Ma il rapporto con le ban­che non è stato l’unico nodo da sciogliere. L’altro grande impasse da superare erano gli esuberi. All’inizio della negoziazione con Etihad, Alitalia presentava più di 5mila perso­ne coinvolte in programmi di solidarietà e/o cassa integra­zione. Il tutto nel contesto di una situazione sindacale sin­golare, caratterizzata da una molteplicità di sigle sindacali superiori rispetto agli altri set­tori (confederali, sindacati au­tonomi, associazioni dei piloti e degli assistenti di volo). « Il General counsel di Etihad, Jim Callaghan (ex senior associa­te di Linklaters ndr), ha posto da subito la definizione della parte lavoristica come condi­zione essenziale e prioritaria per procedere all’acquisizio­ne » , precisa Annalisa Reale, socio di Chiomenti che ha avu­to il compito di seguire le trat­tative sindacali per Etihad. Il piano predisposto ha previsto l’apertura di una mobilità per 2.271 unità, la conversione/ ri­definizione della Cigs in essere, l’attivazione di nuovi e diversi contratti di solidarietà e la re­visione del Fondo Volo presso l’Inps ai fini dell’incentivazione dei dipendenti in esubero.

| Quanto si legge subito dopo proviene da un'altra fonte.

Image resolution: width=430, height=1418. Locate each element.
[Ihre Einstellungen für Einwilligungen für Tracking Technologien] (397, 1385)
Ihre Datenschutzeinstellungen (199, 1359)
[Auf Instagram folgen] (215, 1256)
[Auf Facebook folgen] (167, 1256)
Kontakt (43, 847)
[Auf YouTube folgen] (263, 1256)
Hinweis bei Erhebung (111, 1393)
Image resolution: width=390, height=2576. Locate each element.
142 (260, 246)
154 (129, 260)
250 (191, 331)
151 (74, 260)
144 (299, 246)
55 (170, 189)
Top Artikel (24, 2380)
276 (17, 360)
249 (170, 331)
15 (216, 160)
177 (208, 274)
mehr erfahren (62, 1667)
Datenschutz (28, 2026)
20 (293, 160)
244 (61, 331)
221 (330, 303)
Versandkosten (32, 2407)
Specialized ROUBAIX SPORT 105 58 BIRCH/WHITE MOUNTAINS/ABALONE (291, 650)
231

La complessità, naturalmen­te, risiedeva nel numero di in­terlocutori al tavolo ( Alitalia, Etihad Airways, Air France, banche, società di factoring, parti politiche e sindacati) e nella necessità di coordinare le diverse istanze negoziali verso un unico obiettivo, il tutto nei tempi e alle condizioni econo­miche e finanziarie richieste da Etihad. « La parte difficile è sta­ta illustrare e far comprendere all’establishment burocratico e finanziario il diverso modo di fare business di Etihad » , pre­cisa Matteo Mancinelli, socio coordinatore assieme a Micha­el Bosco del team di Dla Piper che ha agito al fianco di Etihad. L’operazione rappresenta l’ulti­ma delle collaborazioni tra i due soggetti, dato il rapporto istitu­zionale che lega Dla Piper alla compagnia di Abu Dhabi. Lo studio angloamericano, infatti, ha seguito tutta l’espansione del vettore nel mondo.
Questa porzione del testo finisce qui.